Leave the pictures out and quote only the lines from the one with "Task: Open the Study Abroad link" down to the end of the listing below.
☆ ☆ ☆
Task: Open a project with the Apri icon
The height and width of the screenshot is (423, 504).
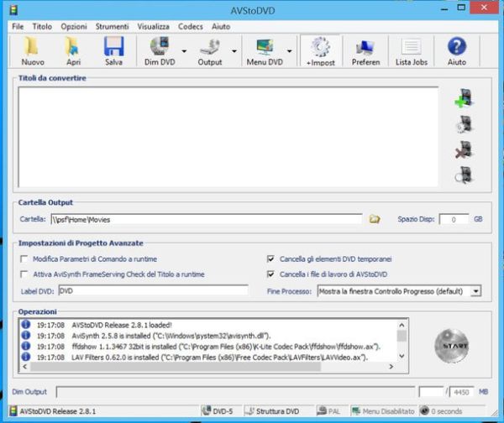Action: click(x=73, y=50)
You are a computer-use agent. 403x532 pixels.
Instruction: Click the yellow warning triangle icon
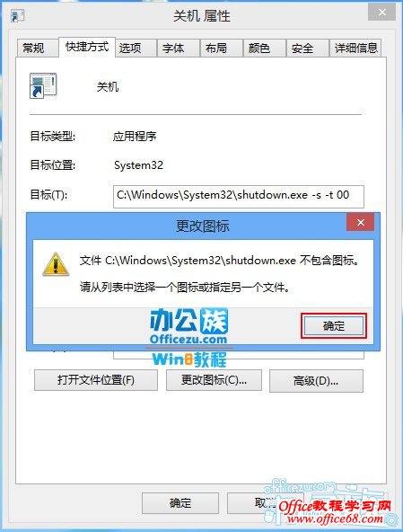(56, 264)
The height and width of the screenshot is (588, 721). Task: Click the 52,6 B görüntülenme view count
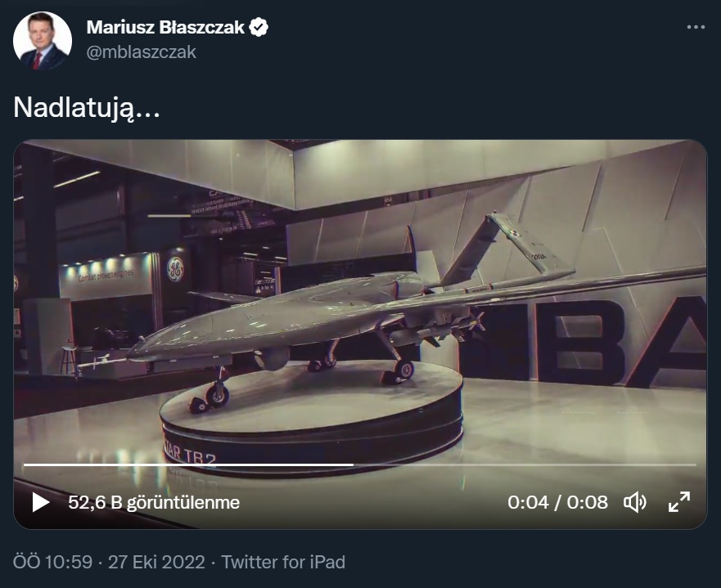click(x=154, y=503)
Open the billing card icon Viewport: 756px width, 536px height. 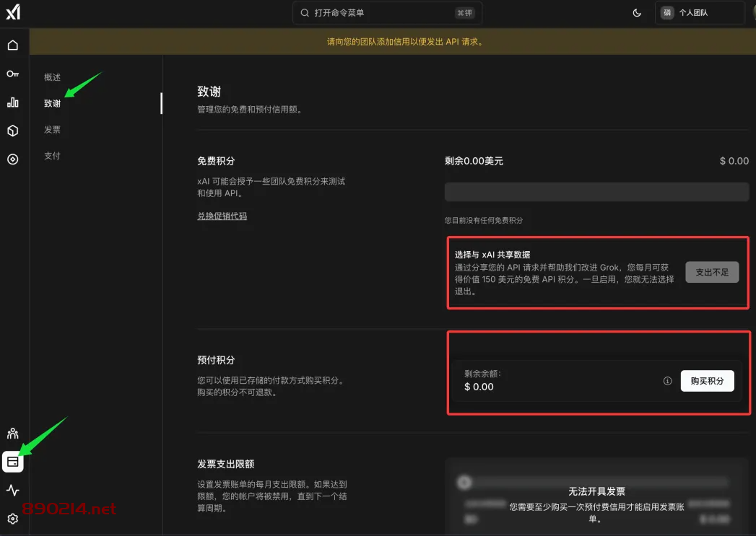click(x=13, y=462)
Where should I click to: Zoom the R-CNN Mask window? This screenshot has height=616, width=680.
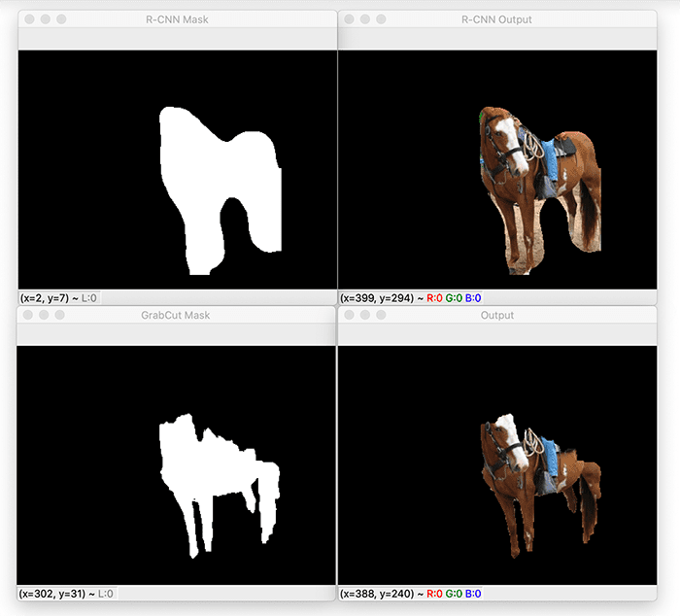(x=62, y=19)
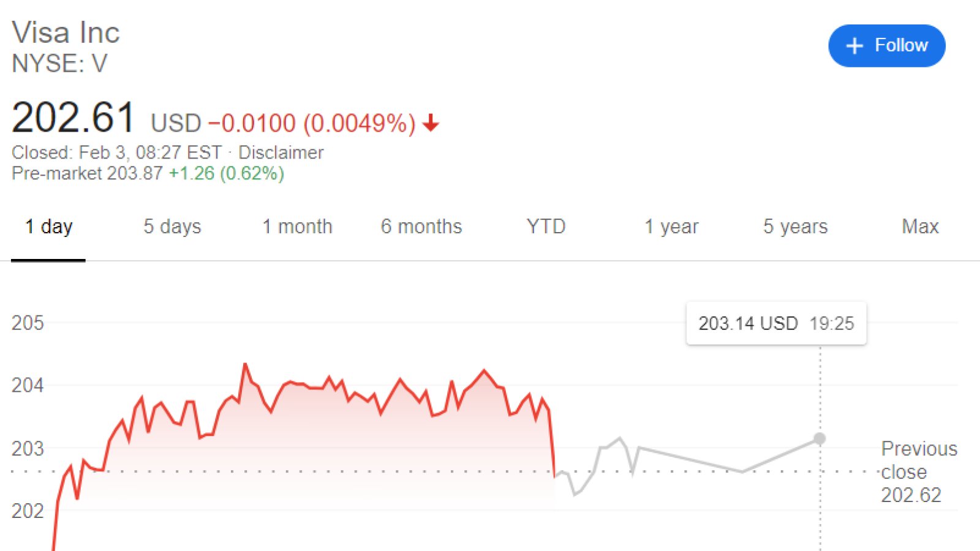Switch to the 1 month range
The image size is (980, 551).
[x=297, y=227]
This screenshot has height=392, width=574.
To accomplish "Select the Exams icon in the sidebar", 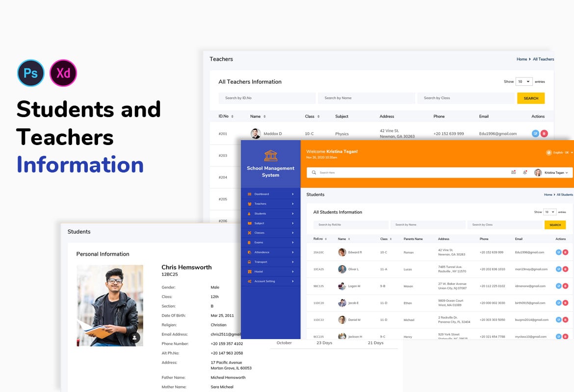I will 249,242.

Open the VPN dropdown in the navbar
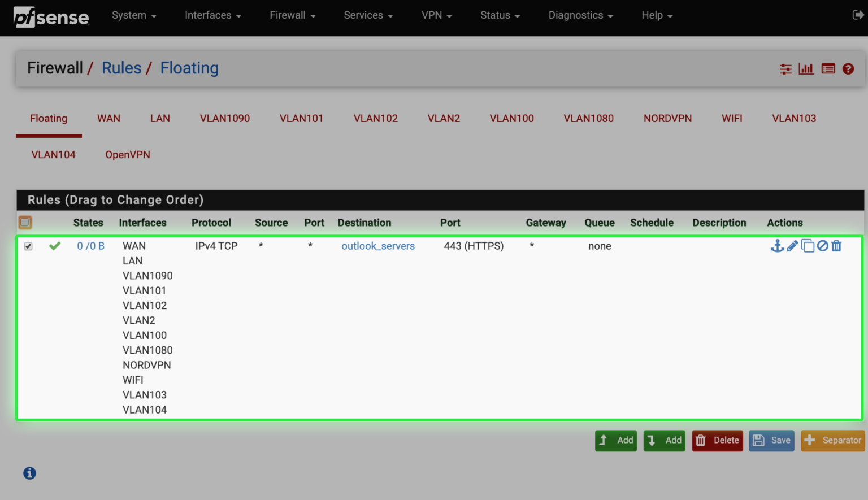tap(436, 15)
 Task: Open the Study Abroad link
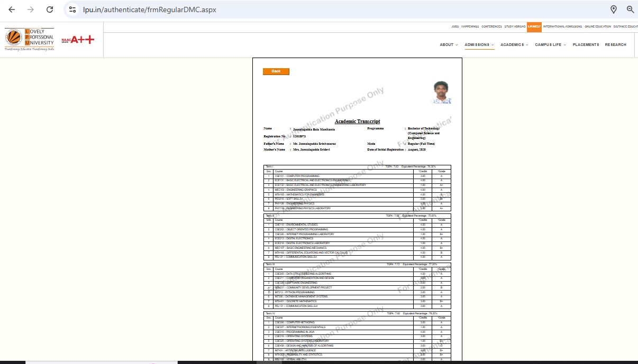pyautogui.click(x=515, y=26)
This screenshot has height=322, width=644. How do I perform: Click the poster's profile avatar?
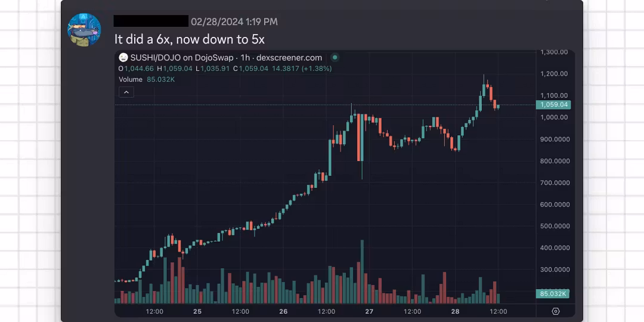pos(84,29)
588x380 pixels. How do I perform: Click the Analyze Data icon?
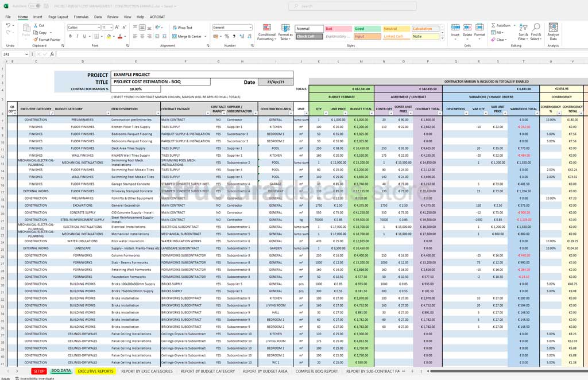(x=553, y=32)
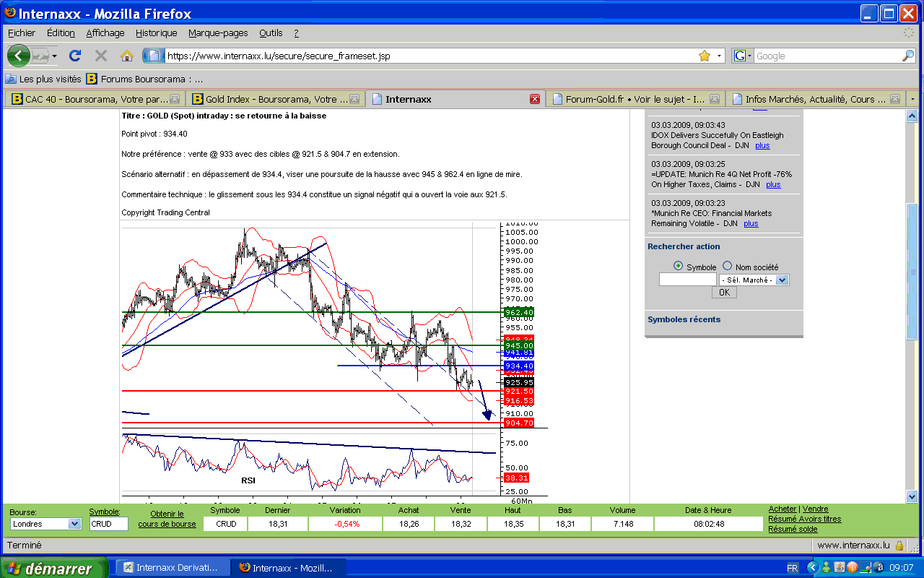Screen dimensions: 924x578
Task: Select the Symbole radio button
Action: click(x=678, y=266)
☆ ☆ ☆
## WORKED SOLUTION
 Task: Open the Study Abroad link
pyautogui.click(x=515, y=26)
This screenshot has height=322, width=644. How do I perform: Click the poster's profile avatar?
pos(84,29)
588x380 pixels. How do I perform: Click the Analyze Data icon?
(x=553, y=32)
Screen dimensions: 924x578
Task: Select the Symbole radio button
Action: click(x=678, y=266)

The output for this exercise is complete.